Actualiza el pasaje sobre los cantares de amor: reescríbelo comenzando en "Son humanos y" y terminando en "Cantares, 8, 6-7).", con "dinero" sustituido por "oro".

═════ Pasaje citado

Una historia de religión y amores románticos

Cantares de amor Como introducción a este trozo de prosa poética, que entrego hoy, me parece que es oportuno recordar en primer lugar aquellos pensamientos que traje en mi libro “El más bello de los poemas”, primera…

Cantares de amor

Como introducción a este trozo de prosa poética, que entrego hoy, me parece que es oportuno recordar en primer lugar aquellos pensamientos que traje en mi libro “El más bello de los poemas”, primera edición, pág. 22:
“Mis cánticos de amor se sitúan en la misma línea o género del Cantar de los Cantares: se refieren, al mismo tiempo, al amor humano, al amor entre el hombre y la mujer en cualquiera de sus vertientes, a las relaciones de Cristo con su Iglesia, a la unión de las almas con el Dios de amor, a los afectos esponsales de un pastor y su rebaño, del sacerdote con la Iglesia.
Son humanos y sagrados; gratuitos, como la poesía, porque el amor es una llamarada divina que no se puede comprar con dinero (Cantar de los Cantares, 8, 6-7).

¿Quién podrá comprenderlo?

══════════
═════ Extracto de datos

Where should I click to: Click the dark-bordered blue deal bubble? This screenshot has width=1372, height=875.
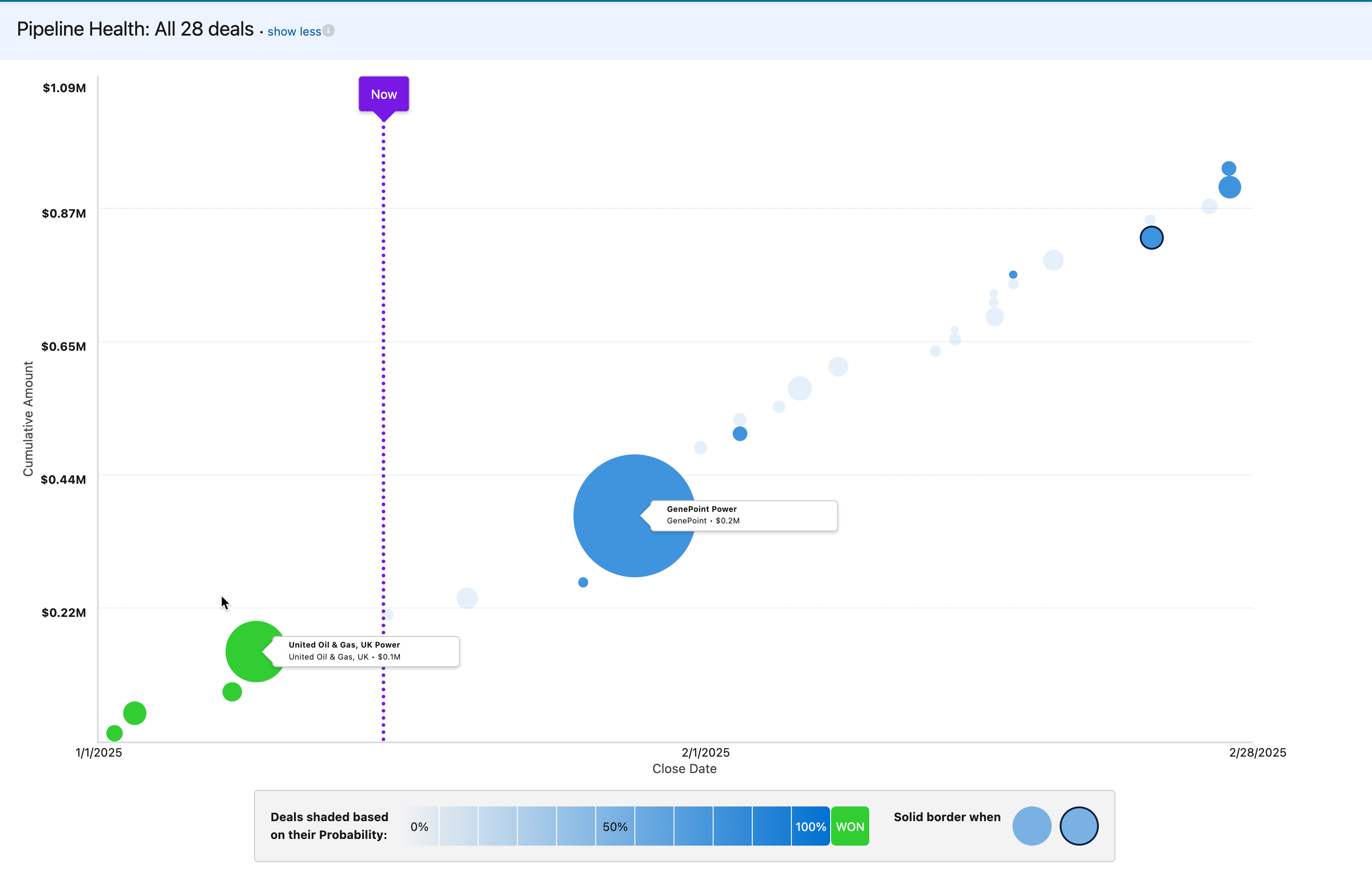1151,238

══════════

## Tarea resuelta
Son humanos y sagrados; gratuitos, como la poesía, porque el amor es una llamarada divina que no se puede comprar con oro (Cantar de los Cantares, 8, 6-7).